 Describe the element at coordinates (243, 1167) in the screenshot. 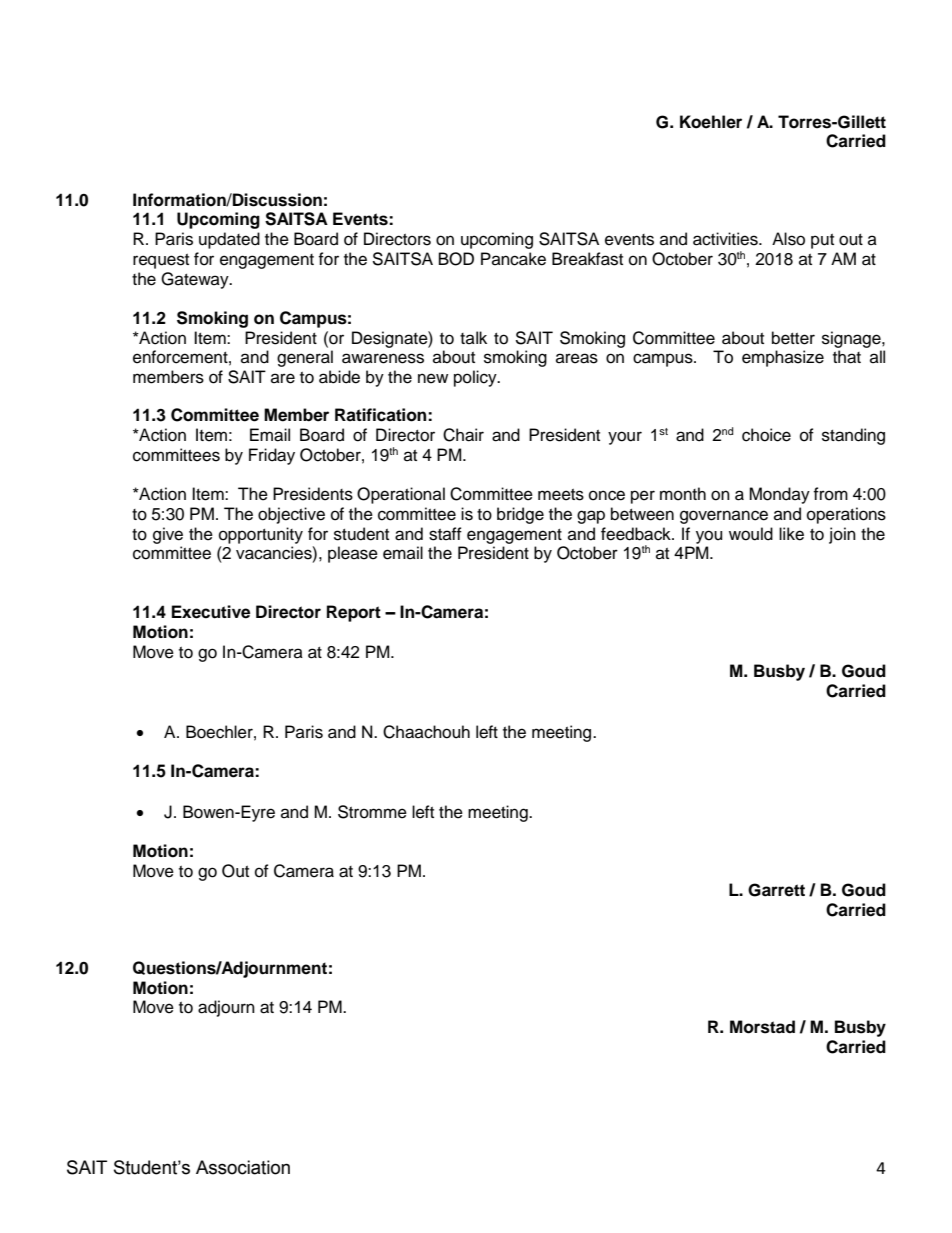

I see `Association` at that location.
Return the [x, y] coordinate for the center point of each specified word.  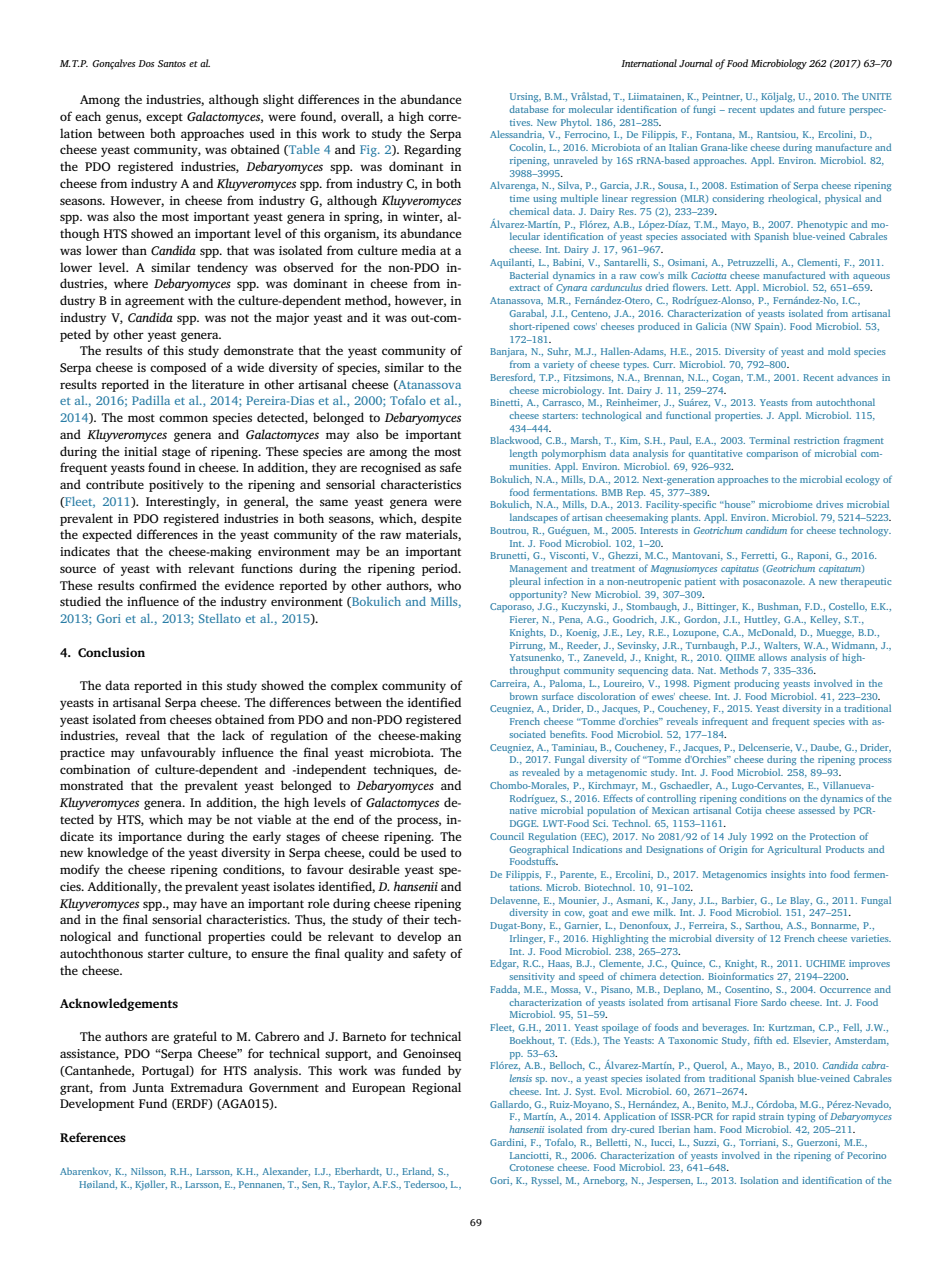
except [164, 118]
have [213, 903]
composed [178, 368]
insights [788, 875]
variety [558, 365]
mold [839, 351]
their [416, 919]
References [93, 1137]
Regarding [432, 150]
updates [777, 110]
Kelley [825, 620]
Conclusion [111, 652]
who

#####

• WHAT YOU SHOULD DO: Render every line of the data above as a JSON list of strings, one string per line, skipping blank lines and leaving out the pictures.

• COMPLETED EXERCISE:
[
  " Describe the element at coordinates (243, 1167) in the screenshot. ",
  "I see `Association` at that location.",
  "Return the [x, y] coordinate for the center point of each specified word.  ",
  "except [164, 118]",
  "have [213, 903]",
  "composed [178, 368]",
  "insights [788, 875]",
  "variety [558, 365]",
  "mold [839, 351]",
  "their [416, 919]",
  "References [93, 1137]",
  "Regarding [432, 150]",
  "updates [777, 110]",
  "Kelley [825, 620]",
  "Conclusion [111, 652]",
  "who"
]